● **TASK**: Shift each coordinate in the answers by adding 40 to it. Then rewrite only the part of the records that opens with the line containing "is (494, 998)." and closes with the line containing "tap(1663, 29)", keeping every other line of that part the same.

-.-.-

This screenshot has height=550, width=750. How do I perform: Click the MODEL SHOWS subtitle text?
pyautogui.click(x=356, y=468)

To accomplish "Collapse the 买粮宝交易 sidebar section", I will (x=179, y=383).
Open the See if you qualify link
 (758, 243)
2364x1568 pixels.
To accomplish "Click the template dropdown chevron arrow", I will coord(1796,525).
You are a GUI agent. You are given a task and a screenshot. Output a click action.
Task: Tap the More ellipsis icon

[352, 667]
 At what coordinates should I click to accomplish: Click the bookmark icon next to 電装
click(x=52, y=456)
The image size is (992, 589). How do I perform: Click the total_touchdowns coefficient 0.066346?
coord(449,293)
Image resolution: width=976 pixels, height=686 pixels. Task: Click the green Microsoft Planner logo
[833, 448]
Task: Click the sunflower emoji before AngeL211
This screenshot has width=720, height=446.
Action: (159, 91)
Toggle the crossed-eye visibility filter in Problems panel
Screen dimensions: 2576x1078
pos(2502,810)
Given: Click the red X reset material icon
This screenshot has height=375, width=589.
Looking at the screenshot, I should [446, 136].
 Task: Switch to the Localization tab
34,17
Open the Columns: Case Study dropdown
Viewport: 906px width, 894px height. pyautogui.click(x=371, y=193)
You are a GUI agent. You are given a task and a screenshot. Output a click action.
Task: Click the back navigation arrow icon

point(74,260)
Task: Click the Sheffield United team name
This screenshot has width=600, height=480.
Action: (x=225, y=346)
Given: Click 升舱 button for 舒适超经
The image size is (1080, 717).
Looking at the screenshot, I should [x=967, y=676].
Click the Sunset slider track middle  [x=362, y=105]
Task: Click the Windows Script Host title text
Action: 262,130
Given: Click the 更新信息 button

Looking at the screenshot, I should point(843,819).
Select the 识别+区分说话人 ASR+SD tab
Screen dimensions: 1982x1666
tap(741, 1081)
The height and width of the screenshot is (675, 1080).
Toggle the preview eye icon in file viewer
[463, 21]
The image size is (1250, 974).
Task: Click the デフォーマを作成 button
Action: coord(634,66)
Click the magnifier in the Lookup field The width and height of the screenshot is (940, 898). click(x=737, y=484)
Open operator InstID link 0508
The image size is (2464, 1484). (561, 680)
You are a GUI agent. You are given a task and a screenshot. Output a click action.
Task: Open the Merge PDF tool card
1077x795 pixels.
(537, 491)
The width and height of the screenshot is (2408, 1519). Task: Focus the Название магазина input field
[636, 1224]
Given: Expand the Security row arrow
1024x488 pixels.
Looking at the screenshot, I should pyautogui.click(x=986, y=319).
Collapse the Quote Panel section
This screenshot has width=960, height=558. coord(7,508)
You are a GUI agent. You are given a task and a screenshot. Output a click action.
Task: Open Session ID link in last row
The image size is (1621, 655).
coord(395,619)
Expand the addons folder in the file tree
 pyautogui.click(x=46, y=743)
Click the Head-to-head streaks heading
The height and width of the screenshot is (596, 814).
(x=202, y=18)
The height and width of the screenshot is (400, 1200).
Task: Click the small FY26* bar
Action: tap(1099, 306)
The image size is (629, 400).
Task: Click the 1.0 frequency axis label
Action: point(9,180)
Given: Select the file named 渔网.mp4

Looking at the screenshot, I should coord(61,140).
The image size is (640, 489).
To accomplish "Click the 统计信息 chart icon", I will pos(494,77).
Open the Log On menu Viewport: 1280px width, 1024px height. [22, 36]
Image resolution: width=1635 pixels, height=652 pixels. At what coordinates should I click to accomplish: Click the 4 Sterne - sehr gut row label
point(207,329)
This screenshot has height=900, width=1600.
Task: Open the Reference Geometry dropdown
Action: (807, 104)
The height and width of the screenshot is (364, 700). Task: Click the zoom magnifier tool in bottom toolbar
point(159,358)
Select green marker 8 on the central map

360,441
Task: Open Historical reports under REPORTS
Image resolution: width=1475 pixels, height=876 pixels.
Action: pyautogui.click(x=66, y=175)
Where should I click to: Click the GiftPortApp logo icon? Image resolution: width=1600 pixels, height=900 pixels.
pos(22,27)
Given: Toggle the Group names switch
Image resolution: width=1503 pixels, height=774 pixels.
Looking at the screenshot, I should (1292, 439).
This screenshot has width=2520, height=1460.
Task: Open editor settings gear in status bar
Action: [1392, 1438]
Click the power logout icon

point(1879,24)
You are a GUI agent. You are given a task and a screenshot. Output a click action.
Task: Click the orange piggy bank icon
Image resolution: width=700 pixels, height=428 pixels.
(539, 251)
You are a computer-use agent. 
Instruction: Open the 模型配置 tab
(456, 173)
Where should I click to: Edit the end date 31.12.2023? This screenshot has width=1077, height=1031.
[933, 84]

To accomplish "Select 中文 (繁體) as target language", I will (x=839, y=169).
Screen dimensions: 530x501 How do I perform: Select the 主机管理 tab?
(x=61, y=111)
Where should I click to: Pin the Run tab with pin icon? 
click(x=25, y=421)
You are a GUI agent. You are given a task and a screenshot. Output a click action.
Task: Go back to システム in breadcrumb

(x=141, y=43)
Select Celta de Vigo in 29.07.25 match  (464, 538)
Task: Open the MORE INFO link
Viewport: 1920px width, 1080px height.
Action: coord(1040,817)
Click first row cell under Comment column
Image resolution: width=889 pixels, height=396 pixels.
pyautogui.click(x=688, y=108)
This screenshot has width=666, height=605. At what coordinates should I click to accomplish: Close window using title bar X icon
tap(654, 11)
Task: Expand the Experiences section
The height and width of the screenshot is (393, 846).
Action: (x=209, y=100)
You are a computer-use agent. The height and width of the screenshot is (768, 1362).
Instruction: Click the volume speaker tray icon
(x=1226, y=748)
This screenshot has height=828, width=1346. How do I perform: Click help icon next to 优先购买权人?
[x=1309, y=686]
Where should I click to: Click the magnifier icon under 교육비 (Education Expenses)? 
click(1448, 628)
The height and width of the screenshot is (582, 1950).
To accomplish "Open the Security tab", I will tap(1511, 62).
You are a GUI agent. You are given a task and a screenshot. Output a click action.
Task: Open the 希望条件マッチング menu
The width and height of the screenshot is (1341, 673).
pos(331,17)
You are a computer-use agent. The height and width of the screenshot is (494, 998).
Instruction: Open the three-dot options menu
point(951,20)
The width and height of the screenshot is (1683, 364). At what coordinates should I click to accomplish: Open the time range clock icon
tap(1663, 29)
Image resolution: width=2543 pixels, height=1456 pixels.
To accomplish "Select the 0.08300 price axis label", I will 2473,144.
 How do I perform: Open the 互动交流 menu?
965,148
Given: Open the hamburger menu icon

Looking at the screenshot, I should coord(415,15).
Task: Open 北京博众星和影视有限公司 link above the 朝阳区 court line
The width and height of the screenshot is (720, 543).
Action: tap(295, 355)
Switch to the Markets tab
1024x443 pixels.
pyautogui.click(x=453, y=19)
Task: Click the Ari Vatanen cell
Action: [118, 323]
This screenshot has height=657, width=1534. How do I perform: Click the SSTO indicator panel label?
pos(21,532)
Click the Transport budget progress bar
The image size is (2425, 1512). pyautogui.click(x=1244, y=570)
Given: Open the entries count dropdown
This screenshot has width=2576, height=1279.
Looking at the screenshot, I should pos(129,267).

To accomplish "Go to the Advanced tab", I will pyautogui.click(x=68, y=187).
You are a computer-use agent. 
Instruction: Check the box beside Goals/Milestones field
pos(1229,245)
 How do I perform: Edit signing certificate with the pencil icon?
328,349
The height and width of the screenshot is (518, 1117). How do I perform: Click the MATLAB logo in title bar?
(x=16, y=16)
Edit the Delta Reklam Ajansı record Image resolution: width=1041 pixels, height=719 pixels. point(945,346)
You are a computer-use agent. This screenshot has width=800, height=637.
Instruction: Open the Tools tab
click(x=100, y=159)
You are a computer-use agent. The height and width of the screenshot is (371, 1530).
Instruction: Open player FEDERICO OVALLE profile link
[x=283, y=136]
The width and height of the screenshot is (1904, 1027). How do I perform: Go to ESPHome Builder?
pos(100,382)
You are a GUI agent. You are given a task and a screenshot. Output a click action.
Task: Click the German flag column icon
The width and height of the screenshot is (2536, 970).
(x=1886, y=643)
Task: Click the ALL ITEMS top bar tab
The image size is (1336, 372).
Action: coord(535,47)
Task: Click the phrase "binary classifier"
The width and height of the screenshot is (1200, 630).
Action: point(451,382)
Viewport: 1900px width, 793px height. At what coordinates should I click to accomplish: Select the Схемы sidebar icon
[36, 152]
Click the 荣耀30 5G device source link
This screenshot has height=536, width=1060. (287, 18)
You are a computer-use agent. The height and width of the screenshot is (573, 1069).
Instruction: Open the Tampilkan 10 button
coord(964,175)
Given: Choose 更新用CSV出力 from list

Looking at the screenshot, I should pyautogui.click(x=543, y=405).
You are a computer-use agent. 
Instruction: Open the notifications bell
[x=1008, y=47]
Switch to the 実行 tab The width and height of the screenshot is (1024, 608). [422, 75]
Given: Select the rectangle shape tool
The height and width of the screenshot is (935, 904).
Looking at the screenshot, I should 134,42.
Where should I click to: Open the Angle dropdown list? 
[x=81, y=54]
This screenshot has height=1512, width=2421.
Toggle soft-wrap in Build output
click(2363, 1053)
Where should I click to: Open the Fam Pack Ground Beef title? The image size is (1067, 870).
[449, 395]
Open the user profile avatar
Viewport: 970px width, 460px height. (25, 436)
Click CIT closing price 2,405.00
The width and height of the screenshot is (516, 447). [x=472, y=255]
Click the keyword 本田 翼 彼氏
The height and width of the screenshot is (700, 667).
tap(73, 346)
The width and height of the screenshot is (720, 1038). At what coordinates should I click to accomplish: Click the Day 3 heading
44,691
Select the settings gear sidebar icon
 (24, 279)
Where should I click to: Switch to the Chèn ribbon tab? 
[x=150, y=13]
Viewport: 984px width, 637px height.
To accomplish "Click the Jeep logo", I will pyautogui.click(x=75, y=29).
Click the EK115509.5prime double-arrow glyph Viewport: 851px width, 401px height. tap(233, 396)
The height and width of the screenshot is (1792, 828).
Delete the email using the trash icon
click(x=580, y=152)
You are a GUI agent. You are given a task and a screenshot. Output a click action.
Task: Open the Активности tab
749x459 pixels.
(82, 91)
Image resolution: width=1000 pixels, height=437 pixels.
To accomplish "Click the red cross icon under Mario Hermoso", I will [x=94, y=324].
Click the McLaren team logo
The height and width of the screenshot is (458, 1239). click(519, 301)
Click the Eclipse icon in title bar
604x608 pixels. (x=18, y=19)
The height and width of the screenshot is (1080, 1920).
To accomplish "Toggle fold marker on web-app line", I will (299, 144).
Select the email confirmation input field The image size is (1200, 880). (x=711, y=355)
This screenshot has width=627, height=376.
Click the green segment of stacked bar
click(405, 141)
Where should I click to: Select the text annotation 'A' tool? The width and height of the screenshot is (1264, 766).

-.-.-

● **REPLY**:
You are a computer-use agent. The height and width of the screenshot is (494, 998).
Instruction: Open the three-dot options menu
point(991,60)
The width and height of the screenshot is (1683, 364). At what coordinates should I click to accomplish: Open the time range clock icon
tap(1703, 69)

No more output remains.